Jesus and Moses Sit On A Boat Enjoying Retirement

**JESUS** Hey Moses, do you still, you know..... have it?

**MOSES** Have it?

**JESUS** Ya Ya.... You know.... That "trick" you used to do.

**MOSES** Oh buddy, I've still got it.

Moses moves to the front of the boat, shakes out his hands, claps them together and slowly separates them. The lake parts and the boat sits between two enormous waves. Moses holds the water with extreme precision for a 10 count, and slams the waves back together.

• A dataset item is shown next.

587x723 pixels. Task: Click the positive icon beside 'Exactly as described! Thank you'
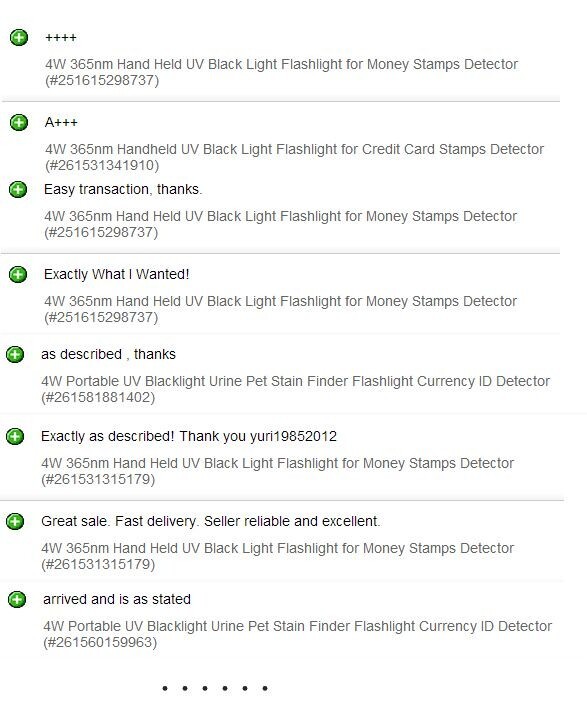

**JESUS** WOW! Not bad for an old timer.

**MOSES** Well listen there J-Star, I wasn't gonna bring it up, but since you started it, do YOU still have it?

**JESUS** Moses...... I'm Jesus Christ. OF COURSE I still have it. Fundamentally I have to have it or you can't have it, ya know?

**MOSES** Well the shoreline is only about 50 feet, I suppose you could --

Before Moses can get the rest of his sentence out of his mouth, Jesus sets down his wine, casts off his robe, moves to the front of the boat, and takes his first step out into the water...

*SPLASH* Jesus sinks like a stone. Not ever having to be much of a swimmer, Jesus flails to the surface of the water and Moses reaches overboard and hauls him back up.

**MOSES** What happened ?!?

**JESUS** Last time I did this, I didn't have holes in my feet!